Extracted records -
"""
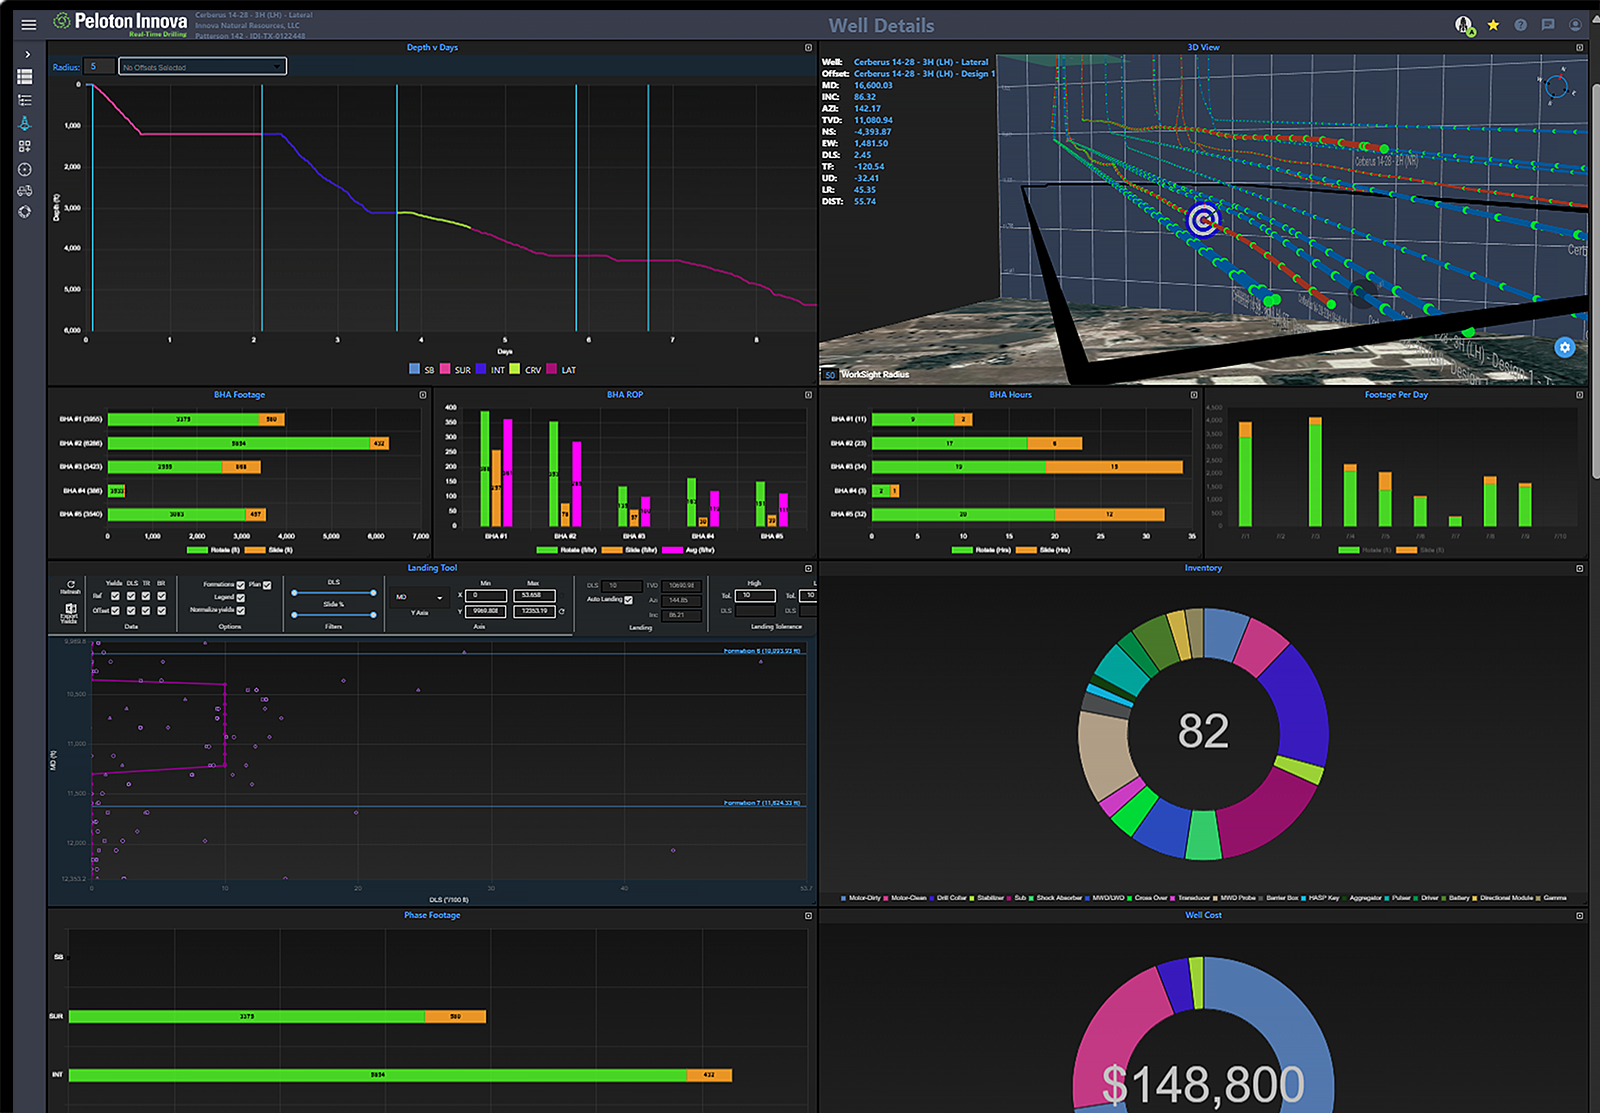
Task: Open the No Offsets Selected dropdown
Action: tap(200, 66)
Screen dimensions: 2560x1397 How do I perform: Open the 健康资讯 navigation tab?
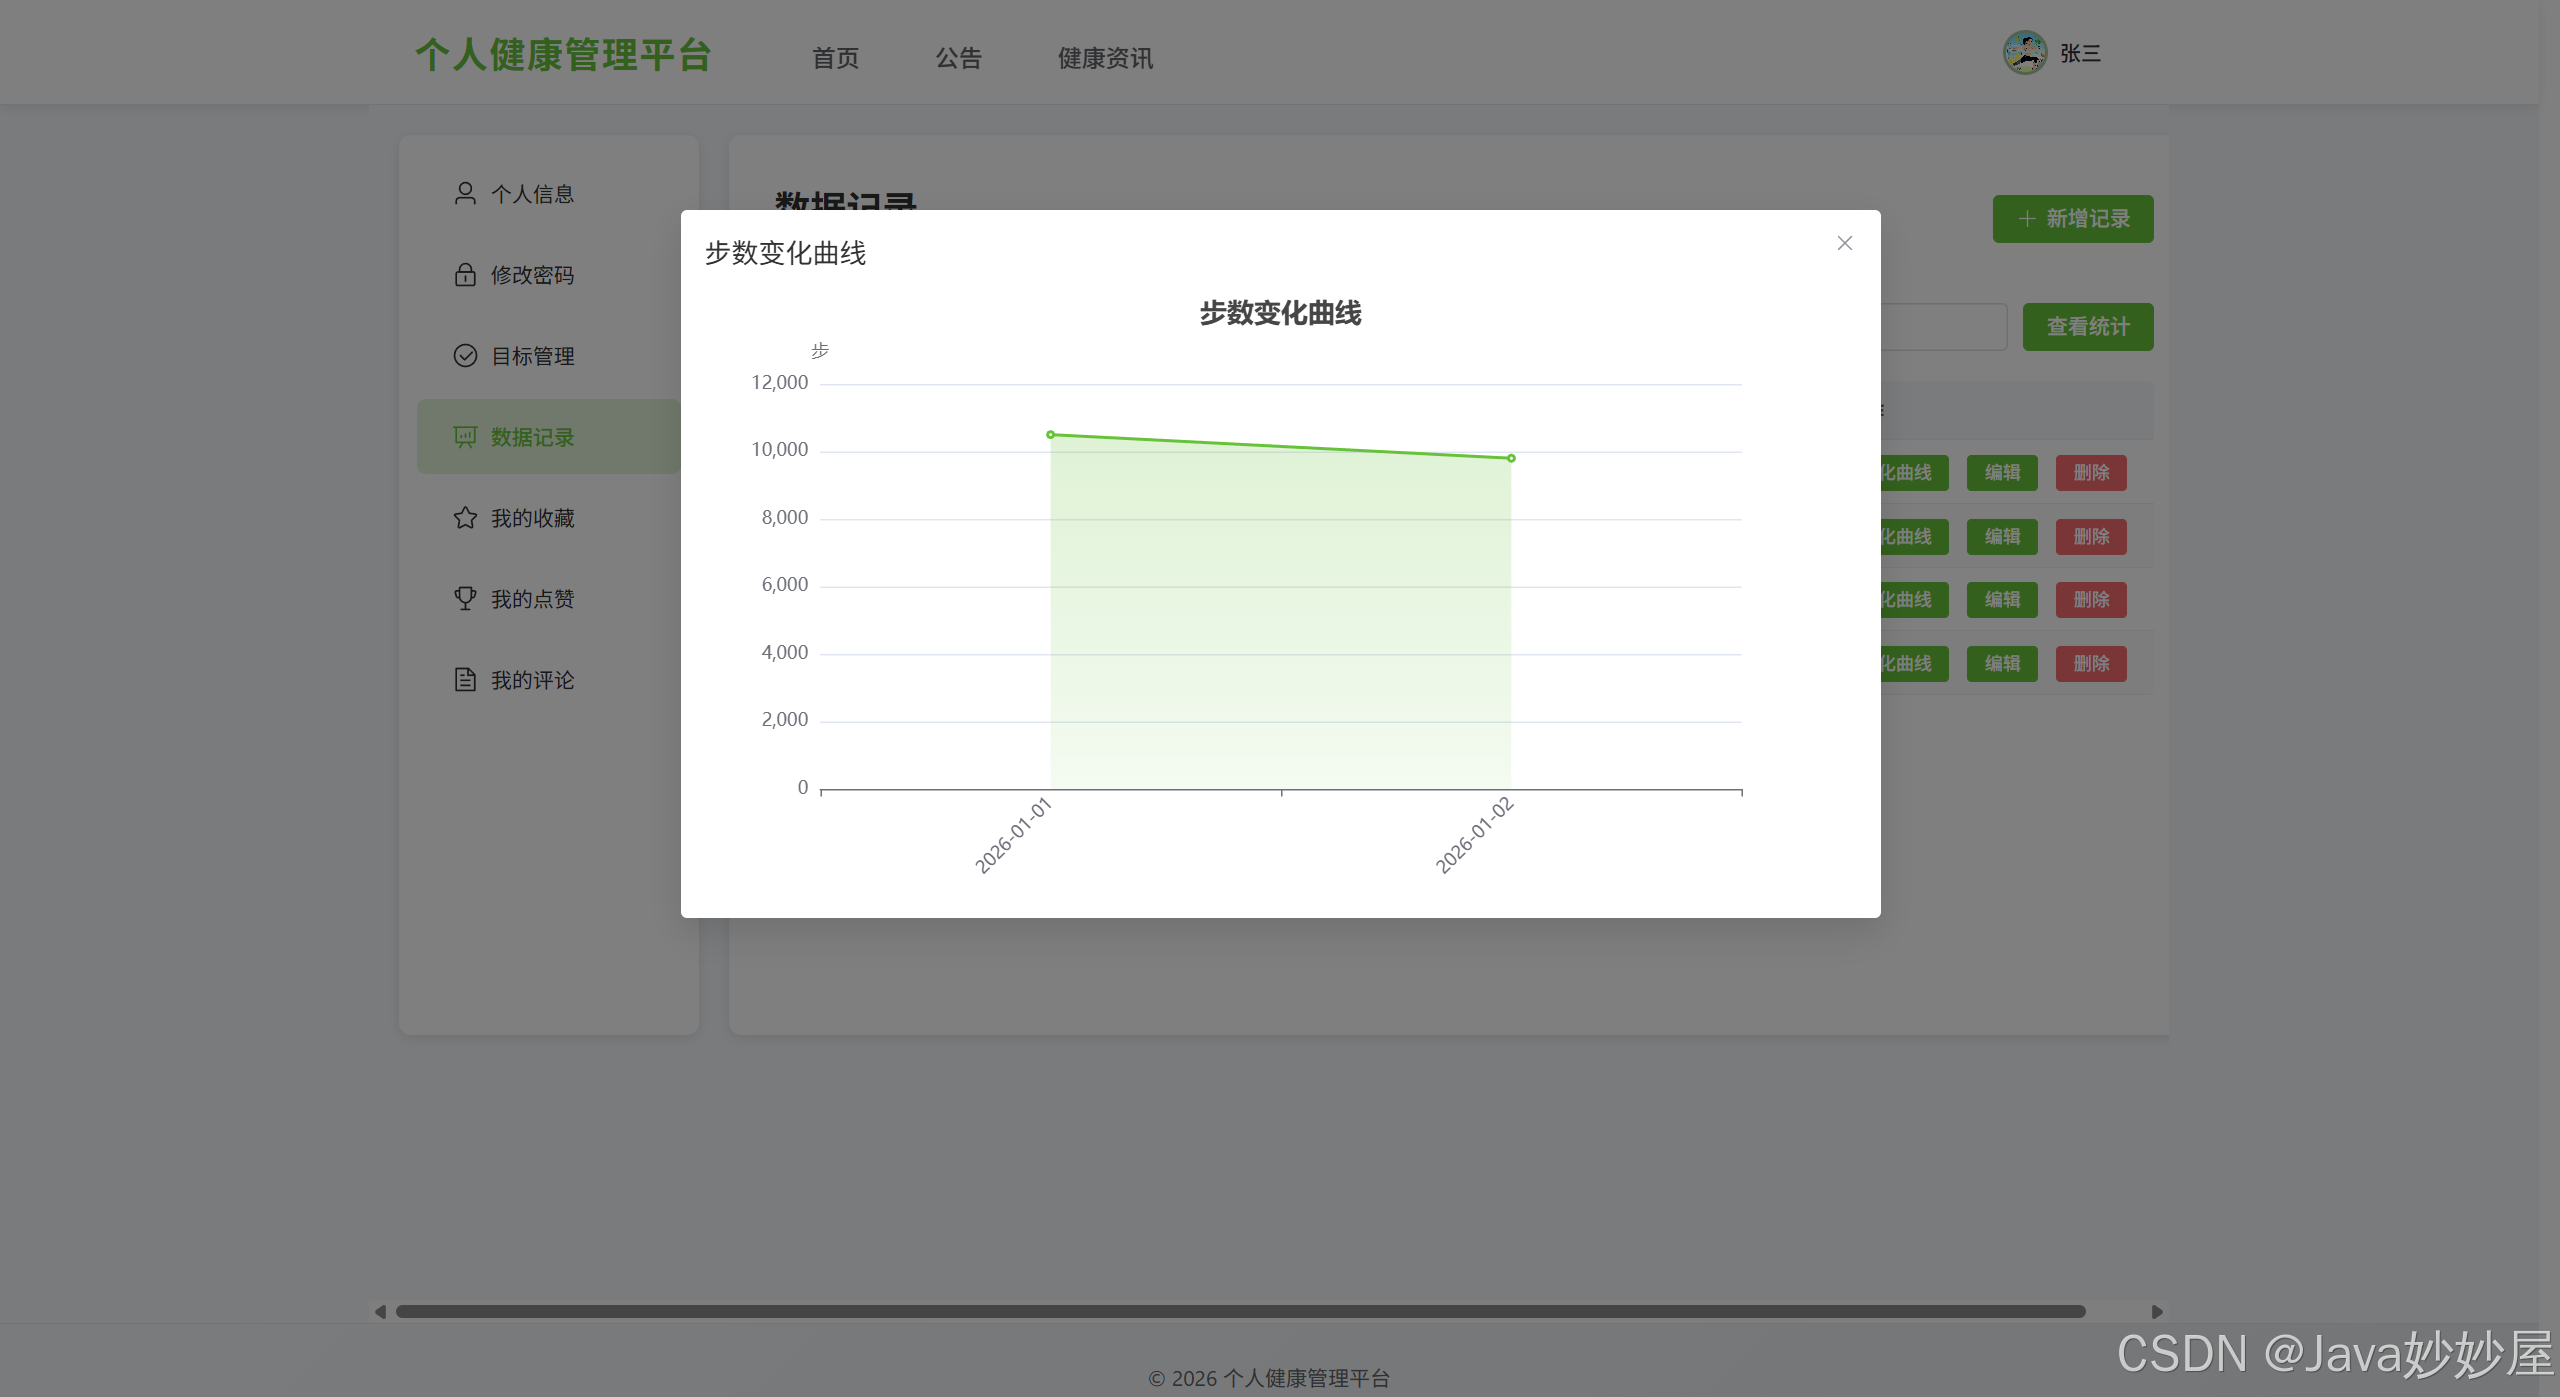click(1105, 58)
"""
"""
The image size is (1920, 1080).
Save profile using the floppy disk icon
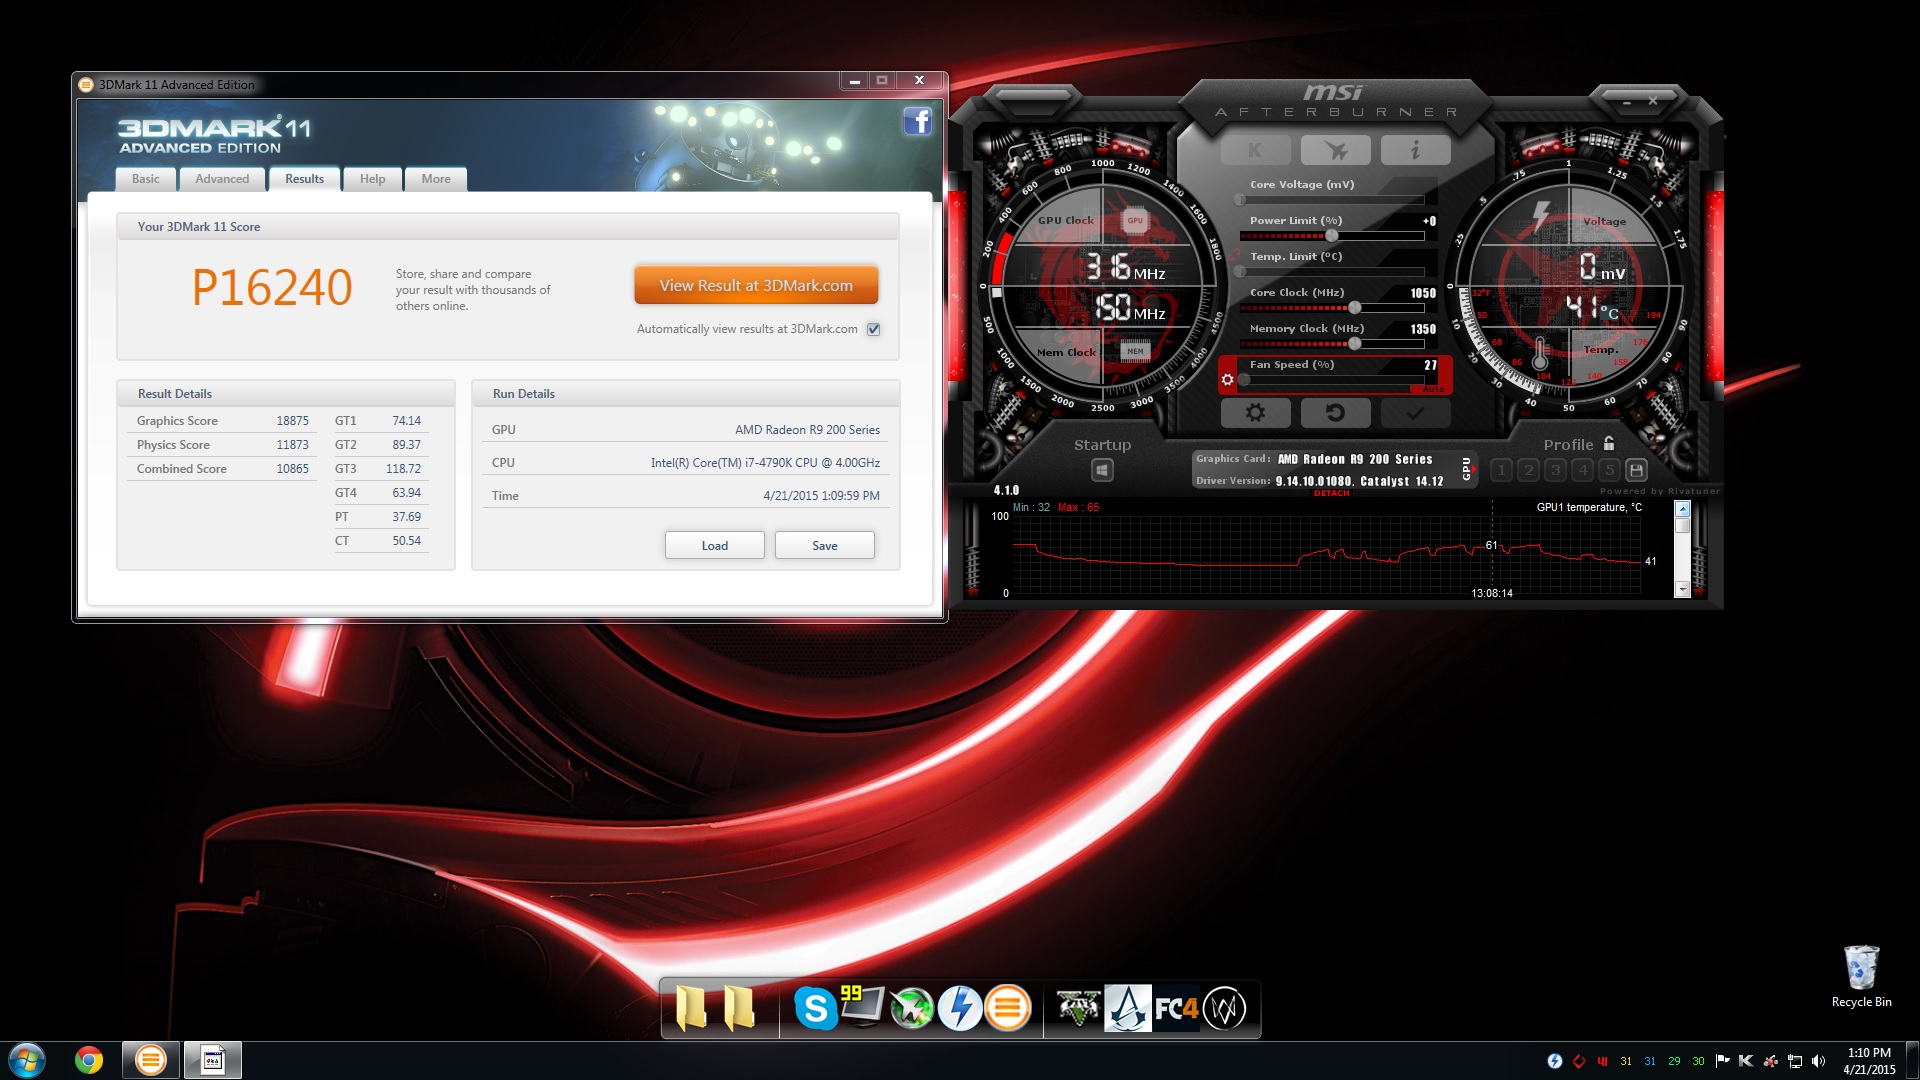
"""
"""
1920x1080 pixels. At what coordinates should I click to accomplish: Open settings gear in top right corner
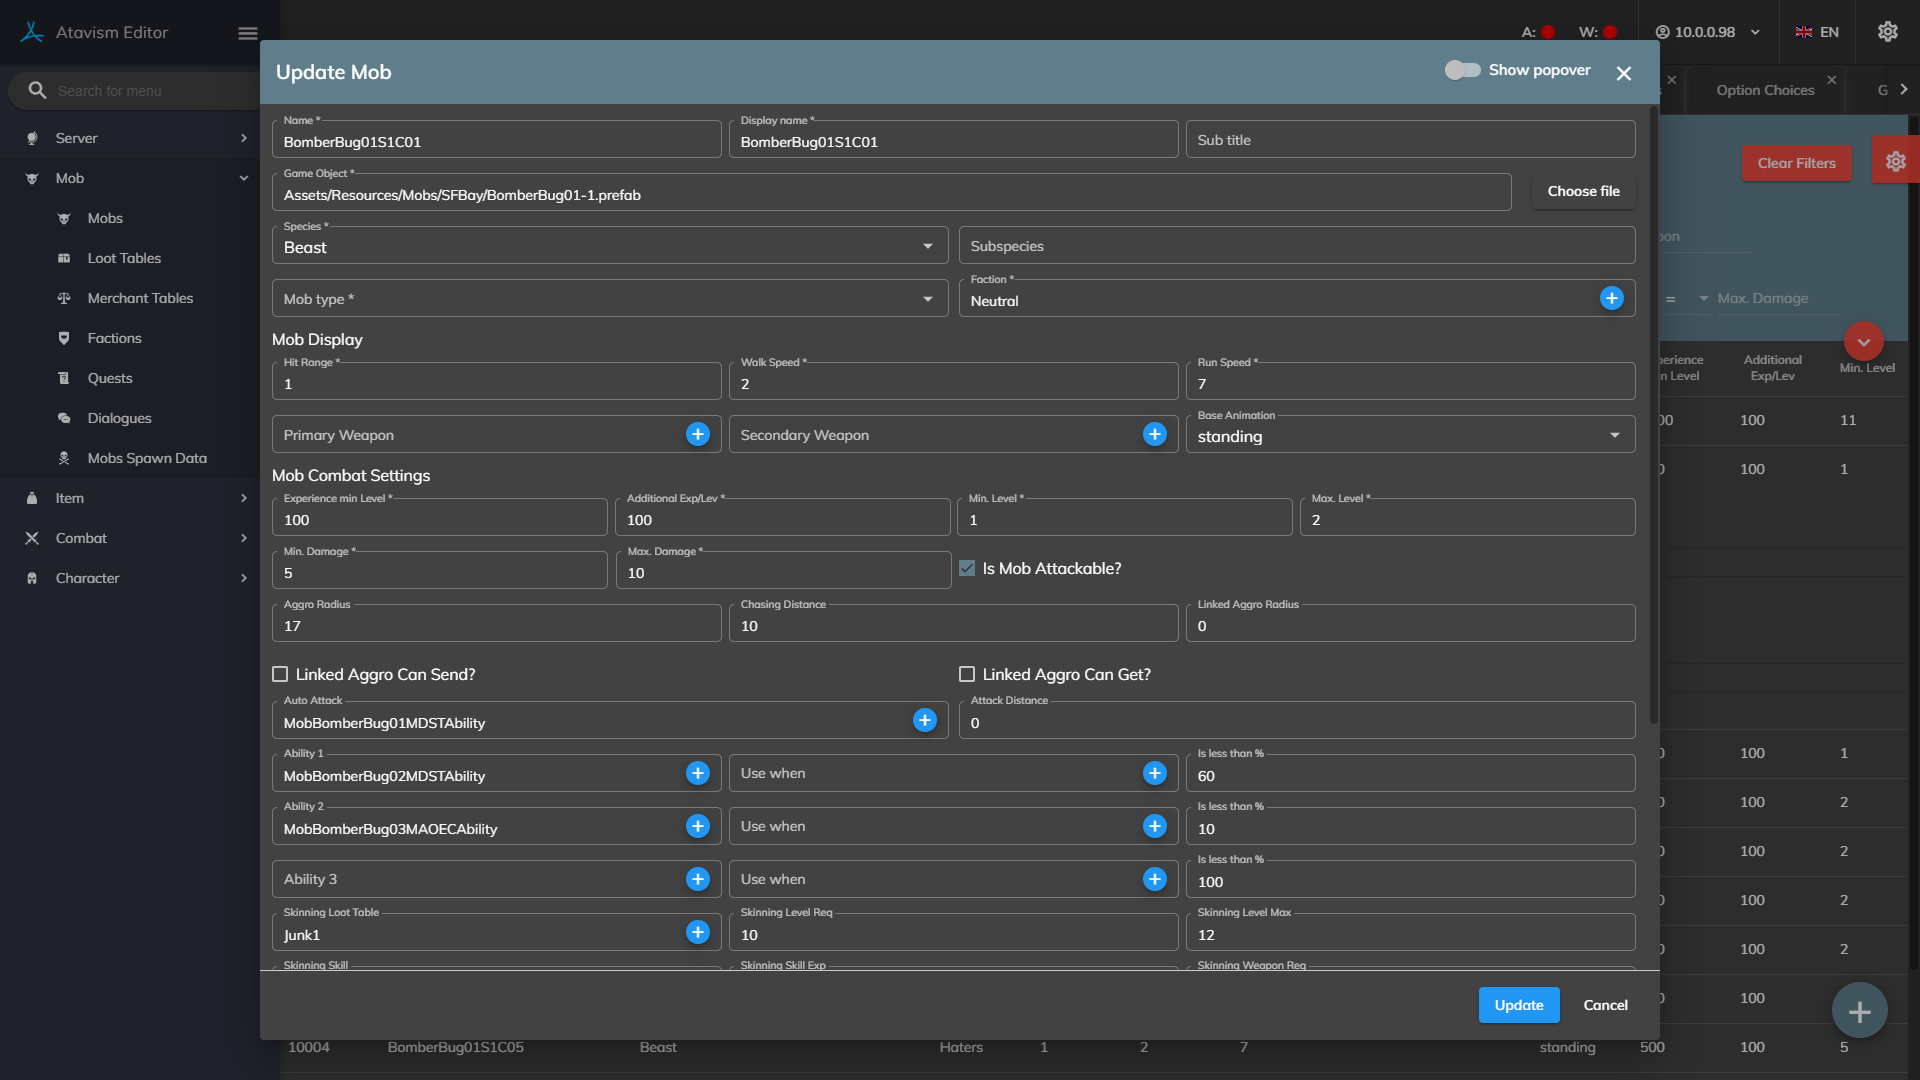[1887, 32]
"""
Prompt -
Copy out, exactly and alone, the lines of the entries above between the ones holding "The image size is (1920, 1080)." and "Save profile using the floppy disk icon", inclusive.

Task output -
The image size is (1920, 1080).
Save profile using the floppy disk icon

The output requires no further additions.